Artist Statement

My love for painting stems from the process of looking — observing the world, witnessing it.

Similar to the act of listening, witnessing is clean and unchanging. It doesn’t have its own form. Nevertheless, the life experiences I am dancing through will express themselves in my paintings, simply because that is what is being witnessed when I enter conversation. 

I begin the process by choosing a subject. I search for a sensation of resonance with whatever it is I’m looking at; be it a self-portrait, a still-life, or a landscape. I wait to hear an internal ‘yes’, a testament to my curiosity, an understanding that there is a conversation to be had. Once I can honestly ask: ‘Who are you? What is to be explored here?’ I have gained permission to venture into the process.

I enter the conversation by entering the unknown. I have to strip away layers of what I think I know about what I’m painting, about what I think I know about myself. I have to let go of expectations for results, of any notion of whether or not this piece is going to work. I have to let my fears dissolve if I’m going to let go of what I want and don’t want to see. I must lean in to that which has been hiding: both in myself, and in the subject. 

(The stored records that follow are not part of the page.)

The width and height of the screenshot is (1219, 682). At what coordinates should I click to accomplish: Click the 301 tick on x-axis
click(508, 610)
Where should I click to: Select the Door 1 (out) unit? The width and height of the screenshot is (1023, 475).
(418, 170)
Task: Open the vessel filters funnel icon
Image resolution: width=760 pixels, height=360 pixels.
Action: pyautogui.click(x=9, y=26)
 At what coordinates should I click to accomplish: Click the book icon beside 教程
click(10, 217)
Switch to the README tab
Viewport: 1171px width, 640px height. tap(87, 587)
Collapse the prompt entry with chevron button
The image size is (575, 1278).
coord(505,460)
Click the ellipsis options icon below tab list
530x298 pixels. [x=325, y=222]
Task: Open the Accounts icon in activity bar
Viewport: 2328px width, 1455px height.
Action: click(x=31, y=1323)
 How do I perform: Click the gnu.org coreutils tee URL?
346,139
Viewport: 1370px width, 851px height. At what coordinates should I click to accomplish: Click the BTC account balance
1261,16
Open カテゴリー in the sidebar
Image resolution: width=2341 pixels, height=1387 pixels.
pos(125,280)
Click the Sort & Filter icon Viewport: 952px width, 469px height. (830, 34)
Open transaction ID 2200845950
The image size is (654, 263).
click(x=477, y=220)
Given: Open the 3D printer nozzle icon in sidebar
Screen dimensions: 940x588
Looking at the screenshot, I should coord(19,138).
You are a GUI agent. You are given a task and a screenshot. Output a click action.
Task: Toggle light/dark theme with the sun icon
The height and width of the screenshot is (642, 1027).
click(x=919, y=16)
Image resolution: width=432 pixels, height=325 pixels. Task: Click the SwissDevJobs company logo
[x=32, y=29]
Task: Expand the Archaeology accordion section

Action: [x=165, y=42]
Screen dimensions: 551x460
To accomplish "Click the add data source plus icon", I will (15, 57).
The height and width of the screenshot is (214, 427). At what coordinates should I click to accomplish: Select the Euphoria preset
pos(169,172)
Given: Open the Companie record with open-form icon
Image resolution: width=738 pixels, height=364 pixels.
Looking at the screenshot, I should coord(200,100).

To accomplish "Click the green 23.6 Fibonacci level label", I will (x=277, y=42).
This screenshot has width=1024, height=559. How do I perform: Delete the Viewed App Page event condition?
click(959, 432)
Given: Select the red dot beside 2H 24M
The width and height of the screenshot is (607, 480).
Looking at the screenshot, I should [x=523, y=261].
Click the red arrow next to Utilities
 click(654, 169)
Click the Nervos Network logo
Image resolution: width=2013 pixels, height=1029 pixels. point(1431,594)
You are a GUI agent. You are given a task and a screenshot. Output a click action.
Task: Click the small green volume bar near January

When I do that, when I can free that which has been hiding, I am giving witness to its existence. And only when these constraints are overcome do unexpected colors and lines emerge. There, I find something that’s expressing itself, something that has been waiting for me to witness it. 

That expression is always beautiful. Because it is life, exactly as it is happening in that moment. 

My witnessing is thus an experience of trusting the unknown, of stepping out of fear. It’s an expression of beauty and freedom. It’s the place of meeting, of engaging, of relationship. 

That is why I paint. That is why I need to paint.

 

About the artist

Safira grew up in The States, the youngest of five children. Growing up with both parents in the arts, she started painting in early childhood.

She now lives in Jerusalem and paints portraits and landscapes. She works in oil and watercolor.